Он – Консьянс – описывает новенький домик с ярко-красной черепичной крышей под палящим солнцем, сад со щавелем, луком, кустами картофеля с темными листьями, буковой оградой, виноградником, а вдалеке – сосны и желтый-желтый дрок. Не бойся, это не Казен, а Клод Моне. И даже в избытке сентиментальности есть некое своеобразие.

А я чувствую это и, черт возьми, не могу ничего сделать – разве не обидно?

Если тебе представится случай купить литографии с картин Делакруа, Руссо, Диаса и т. д., старых и современных художников, «Галери модерн» и т. д., горячо рекомендую оставить их у себя: увидишь, они станут редкостью. Вот хороший способ делать доступными для всех прекрасные вещи – эти листы тех времен по 1 франку, тогдашние офорты и т. д. Брошюра о Родене и Клоде Моне очень интересна. Как бы я хотел посмотреть на все это! Само собой, я все же не согласен, когда он говорит, что Мейсонье – пустое место и что в Т. Руссо нет ничего особенного. Мейсонье и Руссо чрезвычайно интересны для тех, кто любит их и стремится узнать, что чувствовал художник. Не все способны думать так же, ибо их картины надо видеть и всматриваться в них, а такого не встретишь на каждом углу. Но даже если разглядывать картину Мейсонье целый год, останется кое-что и на следующий, будьте спокойны. Не говоря уже о том, что это человек, у которого случались мгновения счастья и изумительные находки. Конечно, я знаю, что Домье, Милле, Делакруа рисовали по-другому, но манера Мейсонье – нечто истинно французское, хотя старые голландцы не нашли бы, к чему тут придраться, и все же это отлично от них, это современно; только слепой не увидит, что Мейсонье – настоящий художник, и притом первоклассный.

- **Исходные данные**:

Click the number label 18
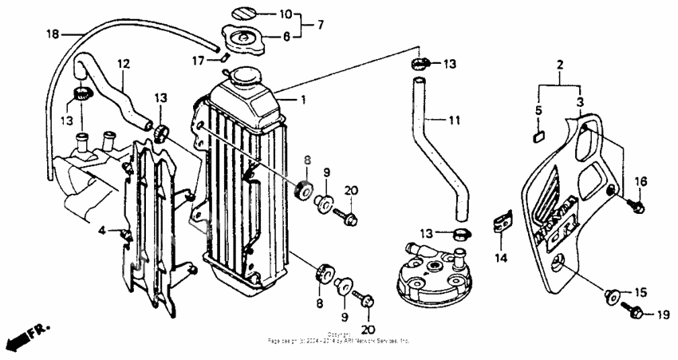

- **Задания**:
1. Перечислите все, что, согласно первому предложению отрывка о художниках, есть в саду, который описывает Консьянс.
2. Подхватите отрывок о художниках и напишите несколько предложений, идущих сразу за его последней фразой.

- **Ответы к заданиям**:
1. Щавель, лук, кусты картофеля с темными листьями, буковая ограда, виноградник.

2.
Много ли есть вещей, помогающих понять XIX век лучше, чем портрет Этцеля? Бенар думал так же, сделав современного человека читателем, когда он писал два прекрасных панно – «Первобытный человек» и «Современный человек», те, что мы видели у Пти.

Я всегда буду сожалеть о том, что сегодня поколение, скажем, 48-го года и наше считают не имеющими ничего общего друг с другом. Сам я верю, что между ними есть крепкая связь, хоть и не могу этого доказать.

Возьми хотя бы славного Бодмера. Разве он не изучил природу, как охотник, как дикарь, разве он не любил ее и не познал, имея опыт всей долгой мужской жизни? Думаешь ли ты, что первый же парижанин, отправившись в предместье, узнает о ней столько же или больше, так как напишет пейзаж в более резких тонах? Не то чтобы чистые и контрастные тона – это плохо, и, если говорить о колорите, я далеко не всегда восхищаюсь Бодмером, но во мне вызывает восхищение и любовь тот, кто знал весь лес Фонтенбло, от насекомого до кабана, от оленя до жаворонка, от высокого дуба и утеса до папоротника и травинки.

Этого нельзя почувствовать и обрести просто по своему желанию.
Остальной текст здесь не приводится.